Furthermore, the report assured the need for investment in bridging existing skills gaps, explaining

that education system’s poor quality, the high unemployment rates, and the clear shortage in secure white collar work suggest that Egypt’s large supply of graduates are not acquiring the skills required by employers driving this economic growth.

Egypt’s unemployment rate stood at 10% during the third quarter of 2018, down from 11.9% during the same quarter of 2017. Whereas the average unemployment rate amounted to 12% in 2017, it reached 33% for Egypt’s youth (15 to 29 years old) during the same year.

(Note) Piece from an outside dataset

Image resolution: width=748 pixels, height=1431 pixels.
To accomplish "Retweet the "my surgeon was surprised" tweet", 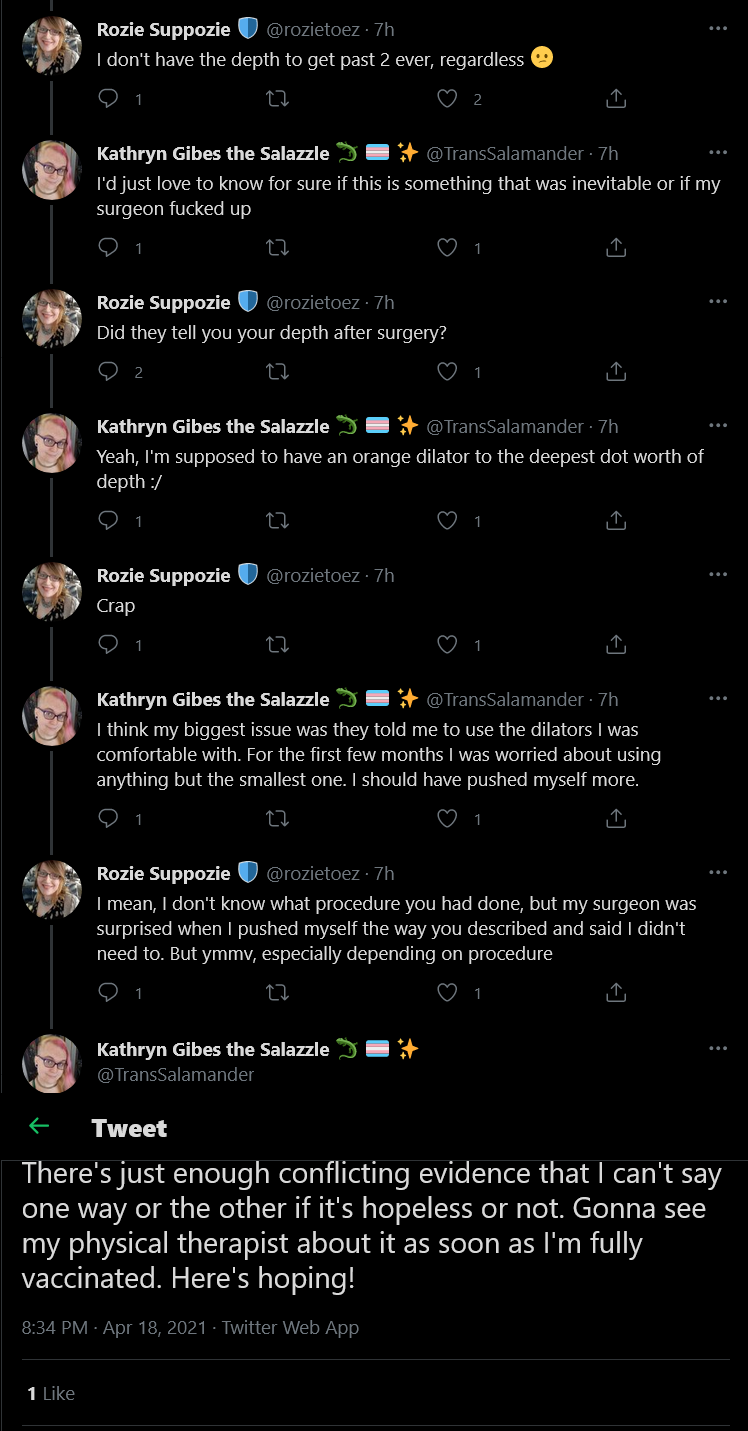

The report mentioned that according to the Central Agency for Public Mobilization and Statistics (CAPMAS), the total enrolment at the K-12 level reached 20.6 million during 2016/17, while total enrolment at the Higher Education (HE) level amounted to 2.4 million students. Of these, 90% of K-12 students and 94% of HE students in Egypt attended public schools or universities during the 2016/17 academic year.

At this current rate of enrolment, an estimated 900,000 seats may be needed for students enrolling in higher education institutions by 2021. The increase, PwC argues, is due to an increase in tertiary aged population by 400,000 and a continual improvement in HE participation rate.

According to the CAPMAS, although private sector provision at the primary, preparatory, and secondary stages only constitutes 10% of total enrolment, enrolment in private schools is growing at a faster rate than that of public schools with a compound annual growth rate (CAGR) of 4% recorded between 2013 and 2017.

Notably, the Egyptian government’s Education Strategy in Vision 2030 acknowledges that the system is yet to deliver high quality education which is essential to meet the country’s labour market needs and respond to the evolving social and political systems. The ministry of education and technical education developed an education reform programme (2018-30) with a total expected cost of $2 bn.

The report explained that Egypt has a highly subsidised public education system. In 2014, Egypt’s Constitution stretched the years of state-funded compulsory education till the end of secondary or its equivalent. This resulted in an increase in annual public expenditure on education which amounted to EGP 107bn ($6bn) in the fiscal year (FY) 2017/18, compared to EGP 81bn in FY 2013/14.

“However, public expenditure on education as a percentage of total expenditure declined to represent only 9% in FY 2017/18, down from 12% in FY 2013/14.

Concerning the higher education, the report stated that the primary provider of it in Egypt is the public sector. In FY 2016/17, 94% of total higher students were enrolled across Egypt’s public universities.

“Public universities in Egypt are the largest in the region and free of charge, leaving the institutions with vast resource limitations. The majority of the universities’ resources are allocated to current expenditure, rather than capital, which suggests that internal efficiency in higher education spending could be improved,” the report stated.

High enrolment rates in public universities along with budgetary caution on capital expenditure suggest that the government will continue to facilitate more growth in the higher education private sector’s capacity.

In this context, the report assured the there is also a need for structural transformation work to improve the performance of overburdened and operationally inefficient public universities, especially given budget limitations.

The report added that increasing private sector enrolment will help Egypt’s government to relieve the budgetary pressures of a highly subsidised public education system and an increasing fiscal deficit.

“While private sector providers enhance parent choice in terms of quality, and relieve governments of capacity pressures, it is essential for government to maintain a balance between public and private education to ensure equitable access to education for all,” it assured.

The report concluded that private investors will be encouraged to focus on the education sector if there is a stable regulatory environment that provides the right incentive structure, supports their operating models, and does not unduly impact their ability to enter the market.